Mas os seres humanos, infelizmente, têm
a tendência doentia de materializar o amor, como
se ele fosse a peça de um jogo de xadrez, que só
quem tem, pode sair vencedor... ou uma jóia
preciosa à qual nem todos têm acesso... ou um
reflexo no espelho, que se mostra
imagens imperfeitas, estas não teriam
direito ao amor... Oh, céus! Quanta falta de
discernimento!

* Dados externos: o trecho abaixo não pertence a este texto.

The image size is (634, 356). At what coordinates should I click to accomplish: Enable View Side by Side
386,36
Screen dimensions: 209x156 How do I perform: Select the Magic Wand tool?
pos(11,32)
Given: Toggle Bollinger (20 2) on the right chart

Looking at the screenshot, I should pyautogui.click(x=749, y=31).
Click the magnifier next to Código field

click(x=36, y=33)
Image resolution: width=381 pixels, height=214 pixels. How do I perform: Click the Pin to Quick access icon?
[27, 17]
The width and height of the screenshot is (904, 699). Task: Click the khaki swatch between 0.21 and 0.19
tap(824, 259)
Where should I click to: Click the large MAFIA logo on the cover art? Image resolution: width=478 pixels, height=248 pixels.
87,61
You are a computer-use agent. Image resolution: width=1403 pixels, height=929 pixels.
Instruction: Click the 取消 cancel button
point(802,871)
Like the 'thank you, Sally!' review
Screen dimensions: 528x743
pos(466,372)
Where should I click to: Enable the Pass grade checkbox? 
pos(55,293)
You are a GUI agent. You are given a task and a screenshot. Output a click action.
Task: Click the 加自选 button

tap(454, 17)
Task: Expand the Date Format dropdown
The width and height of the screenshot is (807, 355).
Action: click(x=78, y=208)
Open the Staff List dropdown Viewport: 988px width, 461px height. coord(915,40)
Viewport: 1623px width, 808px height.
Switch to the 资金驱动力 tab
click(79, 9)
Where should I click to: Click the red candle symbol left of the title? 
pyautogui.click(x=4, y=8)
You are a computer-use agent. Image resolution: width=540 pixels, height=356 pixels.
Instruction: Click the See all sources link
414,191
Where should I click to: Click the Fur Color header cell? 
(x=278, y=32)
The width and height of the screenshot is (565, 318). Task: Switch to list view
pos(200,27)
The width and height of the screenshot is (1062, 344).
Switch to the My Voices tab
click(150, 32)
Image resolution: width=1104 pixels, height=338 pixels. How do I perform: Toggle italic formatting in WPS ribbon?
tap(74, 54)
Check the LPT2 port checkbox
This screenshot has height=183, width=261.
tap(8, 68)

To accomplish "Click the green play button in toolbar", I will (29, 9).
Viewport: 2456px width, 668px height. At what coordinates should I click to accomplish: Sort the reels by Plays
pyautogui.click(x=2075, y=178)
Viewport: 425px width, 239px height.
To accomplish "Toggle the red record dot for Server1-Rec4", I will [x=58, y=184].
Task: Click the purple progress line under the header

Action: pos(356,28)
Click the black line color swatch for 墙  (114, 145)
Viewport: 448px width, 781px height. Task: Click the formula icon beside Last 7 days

Mesmo entre seres humanos que
acreditam serem sábios.
O amor não exige nada,
não tem requisitos básicos, ele acontece ou não, e
ponto.
Mas nós dois
sabíamos exatamente o que era o amor, porque nunca
lutamos contra ele e o partilhávamos com alegria
de viver.
Ele era uma presença constante entre
nós, impalpável sim, mas concreta em cada gesto,
em cada olhar de ternura ou compreensão, em cada
minuto da nossa vida.
Lá fora, na placidez do
rio, podíamos ver refletida a placidez dos nossos
corações. Paz... é irmã gêmea do amor, que não se
define, sente-se e desde que seja
sentido, sempre irradia muita paz!
E os dias passavam lentos, morosamente,
porque os sentimentos não se atrelam
ao tempo, apenas à intensidade de cada
momento vivido.
Eu não sei precisar quando
tudo isso aconteceu, mas sei que aconteceu e me
lembro bem do lugar... de você... lembro do seu
sorriso, do seu olhar, da sua fala mansa e
pausada, que tinha sempre a conotação de
brisa refrescante, pois jamais foi causadora de um
mau momento, pelo contrário, suas palavras sempre
me faziam grande bem.
E sinto arrepios de
saudade quando essas lembranças invadem o meu
pensamento.
Mas em algum ponto delas, tudo se
torna escuro e eu não consigo mais ver nem lembrar
nada... como se apagassem as luzes do túnel do
tempo... para onde você foi? O que aconteceu
depois? Não sei...
Só sei que de repente, um
desses anjos displicentes que nos rodeiam pela
vida, alguém de quem eu gosto muito, me deu
essa imagem de presente e ao olhá-la, invadiu
minha mente num turbilhão, as lembranças de
toda essa felicidade que eu vivi ao seu lado,
algum dia, em algum lugar...
Mas hoje... tudo
que eu tenho é essa saudade estranha que embala
meus dias numa rede de serena nostalgia, e
que eu chamo de: "saudade de nada".
Mas eu sei
que é saudade de você, entretanto... onde estará?